The backstory of Alejandro G. Iñárritu’s Oscar-winning historical drama hinged on the full-bore dedication of star Leonardo DiCaprio (remember the bear-rape rumor?) and how this film was absolutely the hardest one to make in history ever. However, the most dazzling sequence comes early in the film, when Hugh Glass’ (DiCaprio) trapping camp is attacked by an Arikara war party that isn’t interested in taking prisoners as much as ridding their land of the interlopers. It’s a gruesome, white-knuckle sequence that drives home the unpredictable and omnipresent peril. As Iñárritu told ScreenDaily, “Five years ago I knew I wanted to shoot a scene like that… Most importantly for me was not only to make this scene a real experience, but to submerge people in the emotional experience and ask, ‘Whose point of view was this?'” Mission viciously accomplished.

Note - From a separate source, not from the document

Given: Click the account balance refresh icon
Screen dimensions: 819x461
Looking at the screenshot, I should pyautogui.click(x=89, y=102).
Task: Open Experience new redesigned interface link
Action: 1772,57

The Battlefield in “Children of Men”
Before “The Revenant,” cinematographer Emmanuel Lubezki turned his one-shot skills to a pair of gold-standard sequences in Alfonso Cuaron’s “Children of Men.” While the infamous in-car chase scene utilizes the one-take trick, it shows up again (in an even longer take) later in the film, when star Clive Owen, the world’s last pregnant woman (Clare-Hope Ashitey), and his band of revolutionaries push through a nightmarish battle in the heart of a ruined Bexhill.There are, of course, a handful of cuts, but few films announce them so creatively: In one edit, a blood-soaked camera shifts out for a clean one.
The Lobby Fight in “The Protector”
No action-centric list would be complete without legendary Thai actor and martial artist Tony Jaa, and Prachya Pinkaew’s 2005 “The Protector” puts martial arts at the heart of a highly energetic single take. Set in a hotel lobby that seems designed for maximum pain — those landings? they should probably be a touch more reinforced — the sequence sees Jaa going absolutely insane while a wild world swirls around him.

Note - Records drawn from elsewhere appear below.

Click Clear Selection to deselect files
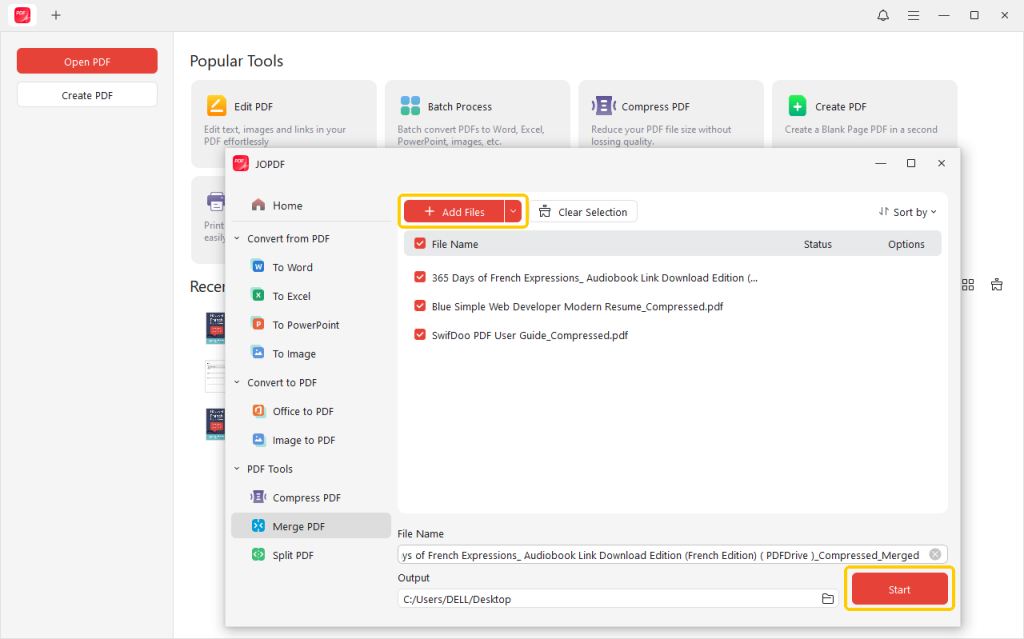The height and width of the screenshot is (639, 1024). point(584,211)
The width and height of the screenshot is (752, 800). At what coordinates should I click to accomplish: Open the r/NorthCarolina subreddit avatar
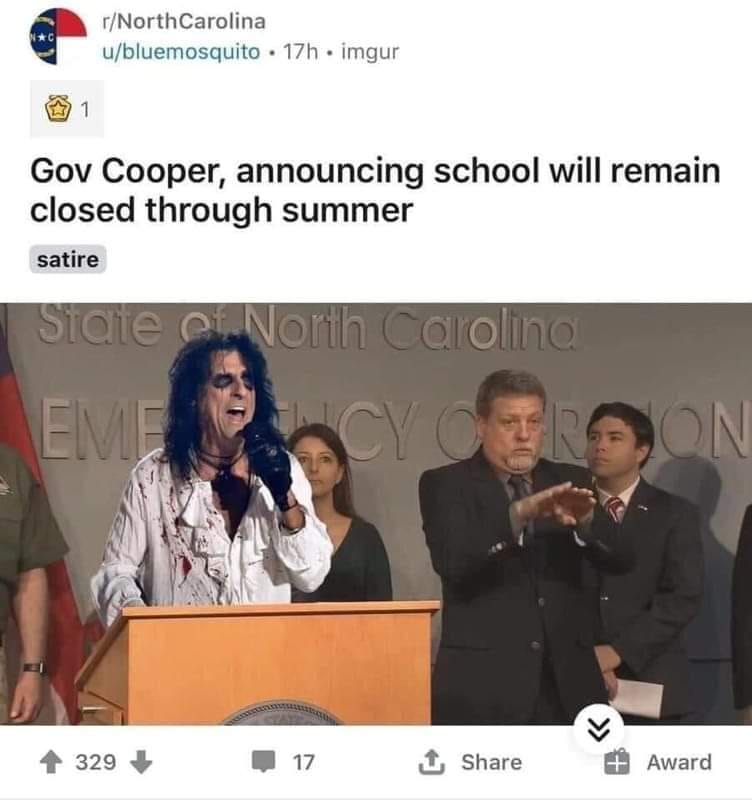[58, 37]
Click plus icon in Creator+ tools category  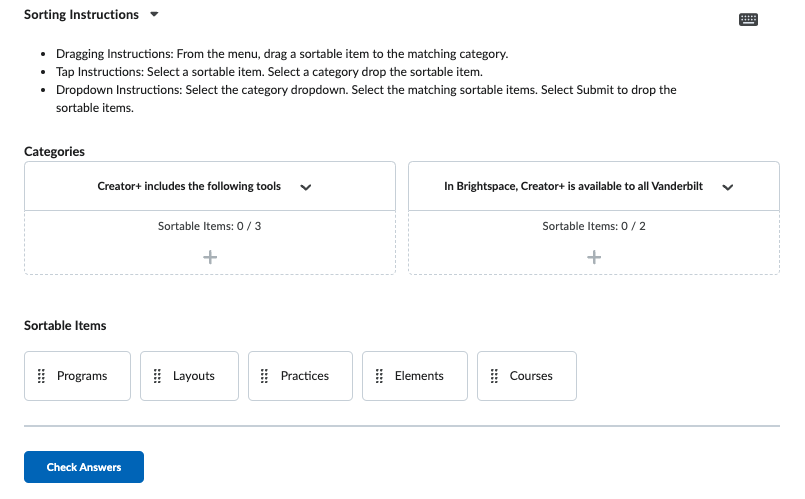(x=210, y=257)
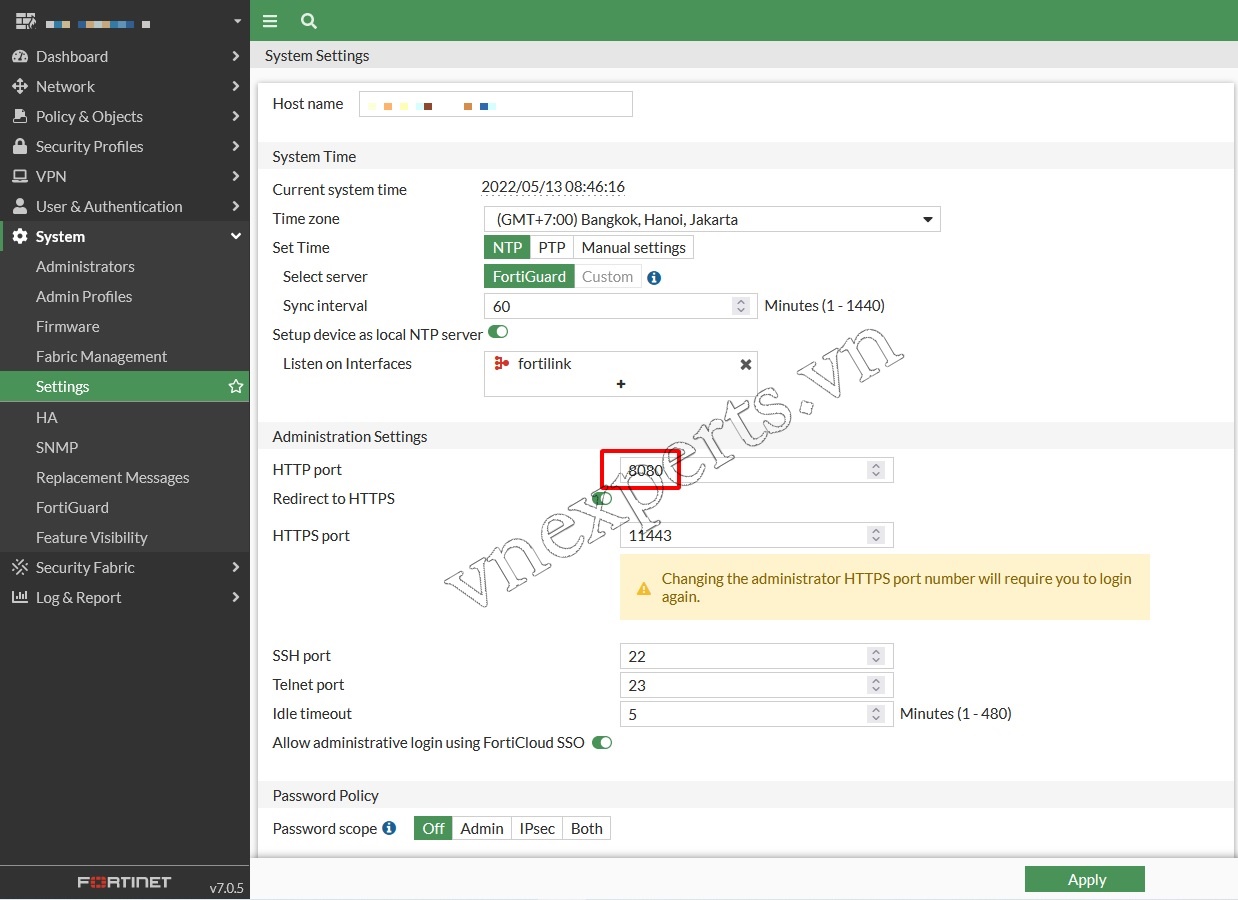The width and height of the screenshot is (1238, 900).
Task: Open the Dashboard sidebar icon
Action: click(21, 56)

The Hallway Fight in “Oldboy”
This is the movie in which Park Chan-Wook horrifically, irrevocably reconciled a single hammer as the world’s most fearsome weapon. A desperate charge by Dae-su Oh (Min-sik Choi) through a crowded hallway filled with enemies seems especially ill-fated. But as he works his way through his enemies — aided by that hammer — survival becomes a creeping possibility that still doesn’t leave much in the way of joy. By the sequence’s end, Dae-su is wrung out, exhausted, and scarcely able to celebrate what amounts to one of his few wins. It’s the perfect encapsulation of the film, and an all-timer of a single-shot.
“Atomic Blonde” will hit theaters Friday, July 28.